▸ **Dataset items**
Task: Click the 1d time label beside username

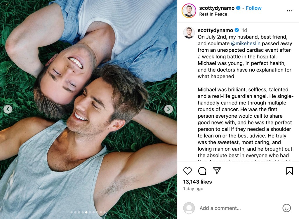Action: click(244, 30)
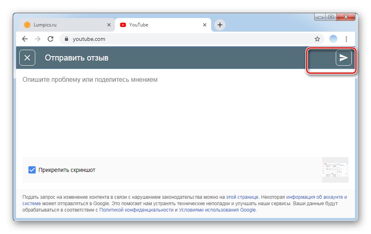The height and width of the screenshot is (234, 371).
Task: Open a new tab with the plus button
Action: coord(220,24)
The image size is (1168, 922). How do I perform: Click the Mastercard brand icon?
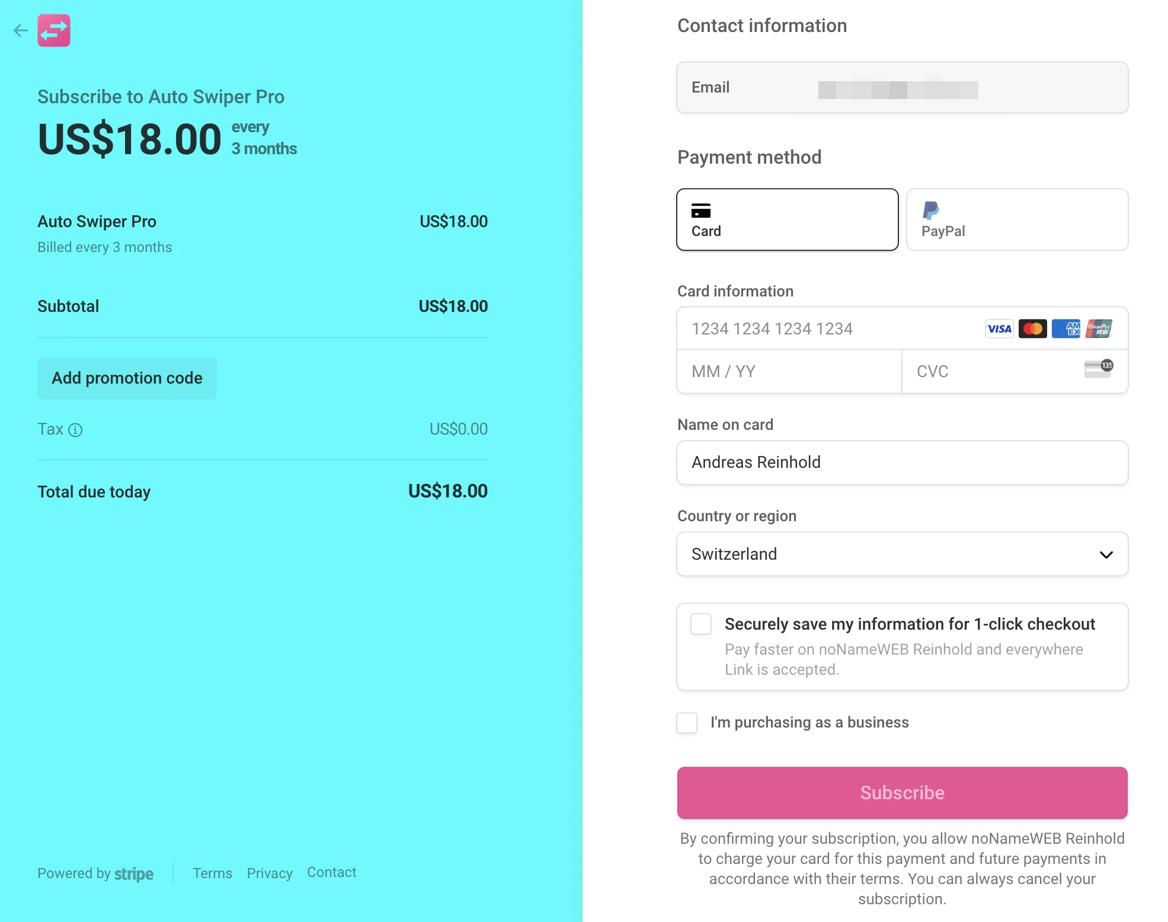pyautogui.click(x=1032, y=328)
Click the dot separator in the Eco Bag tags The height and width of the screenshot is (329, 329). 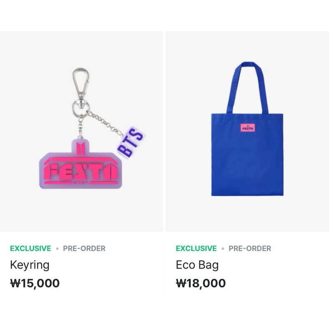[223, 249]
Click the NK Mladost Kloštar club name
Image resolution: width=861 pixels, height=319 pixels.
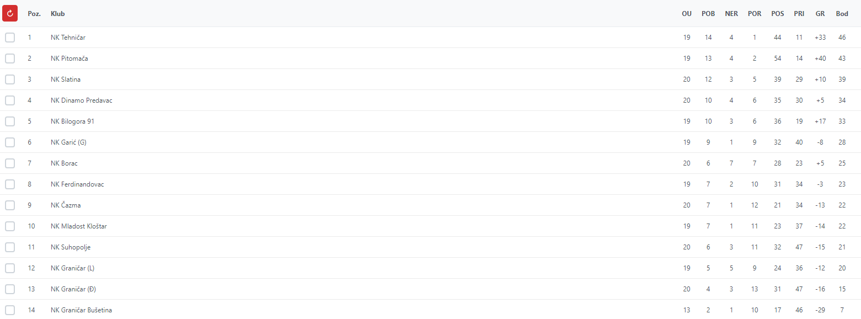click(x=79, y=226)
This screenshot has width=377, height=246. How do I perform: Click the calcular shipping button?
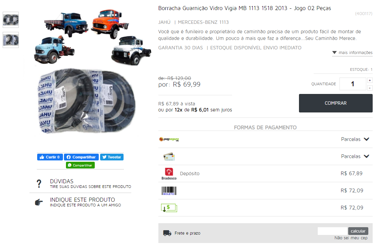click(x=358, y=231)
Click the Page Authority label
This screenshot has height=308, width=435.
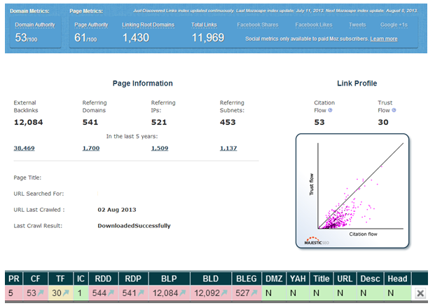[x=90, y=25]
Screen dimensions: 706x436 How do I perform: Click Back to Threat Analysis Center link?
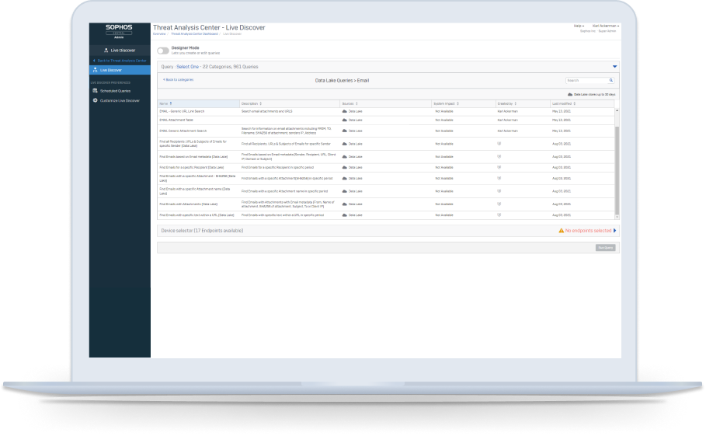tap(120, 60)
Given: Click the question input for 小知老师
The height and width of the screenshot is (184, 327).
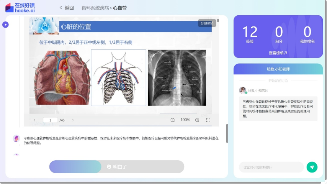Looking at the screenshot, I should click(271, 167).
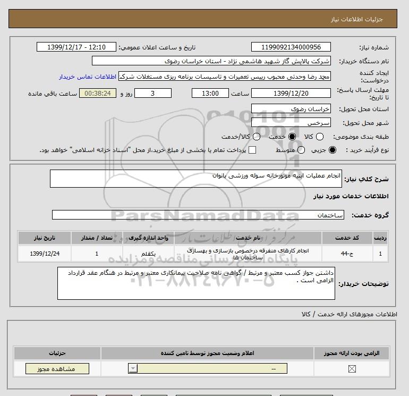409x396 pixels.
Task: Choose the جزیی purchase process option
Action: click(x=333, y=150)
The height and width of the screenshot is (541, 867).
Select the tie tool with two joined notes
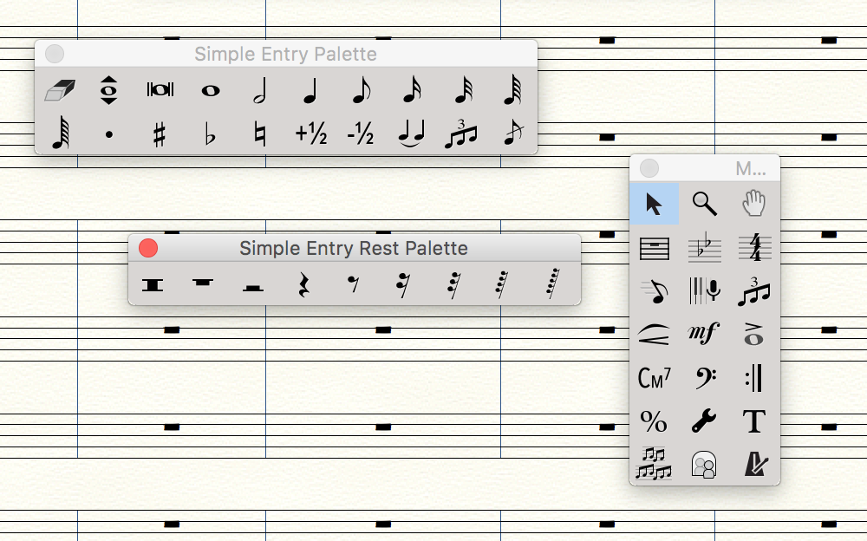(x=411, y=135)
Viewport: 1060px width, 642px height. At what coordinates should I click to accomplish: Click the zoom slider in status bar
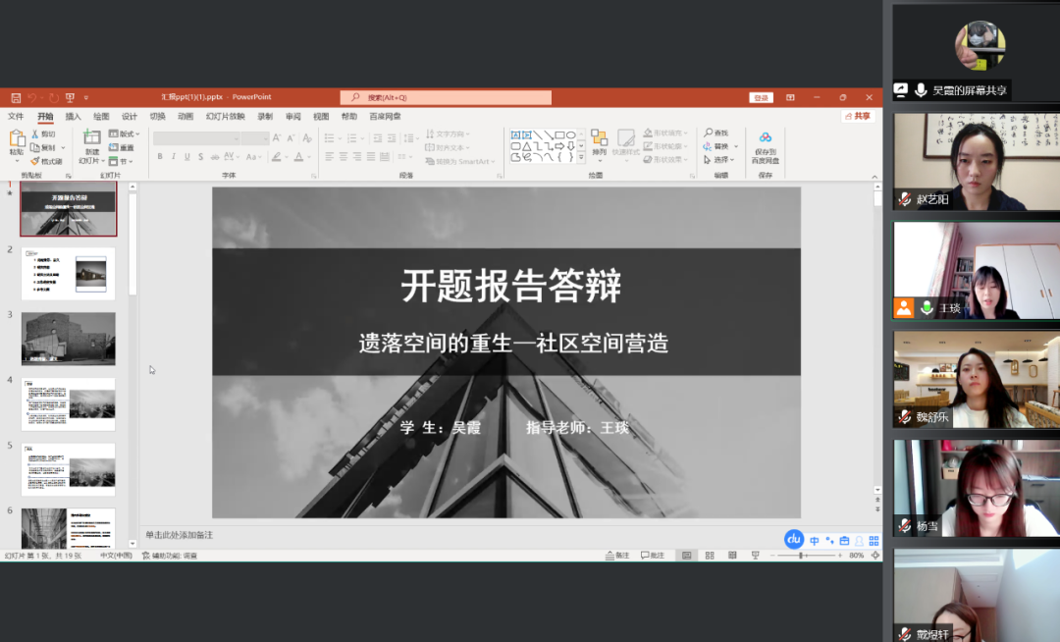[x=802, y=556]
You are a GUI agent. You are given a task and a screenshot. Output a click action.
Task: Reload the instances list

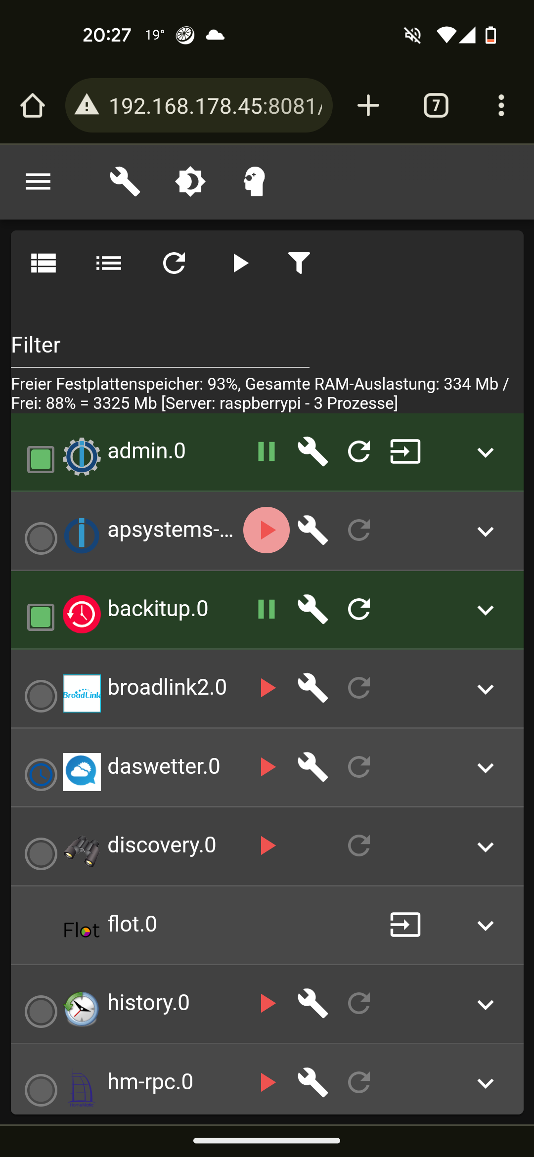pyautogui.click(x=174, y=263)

▸ **What to produce**
Above are the records; restate exactly the lines from the one containing "This screenshot has width=377, height=246." through the one containing "Given: Click the question input for 小知老师", keeping pictures out.

▸ **Solved problem**
This screenshot has width=377, height=246. How do I perform: Click the calcular shipping button?
click(x=358, y=231)
Click the Page Authority label
This screenshot has height=308, width=435.
[x=90, y=25]
Screen dimensions: 706x436 How do I perform: Click Back to Threat Analysis Center link?
tap(120, 60)
Given: Click the question input for 小知老师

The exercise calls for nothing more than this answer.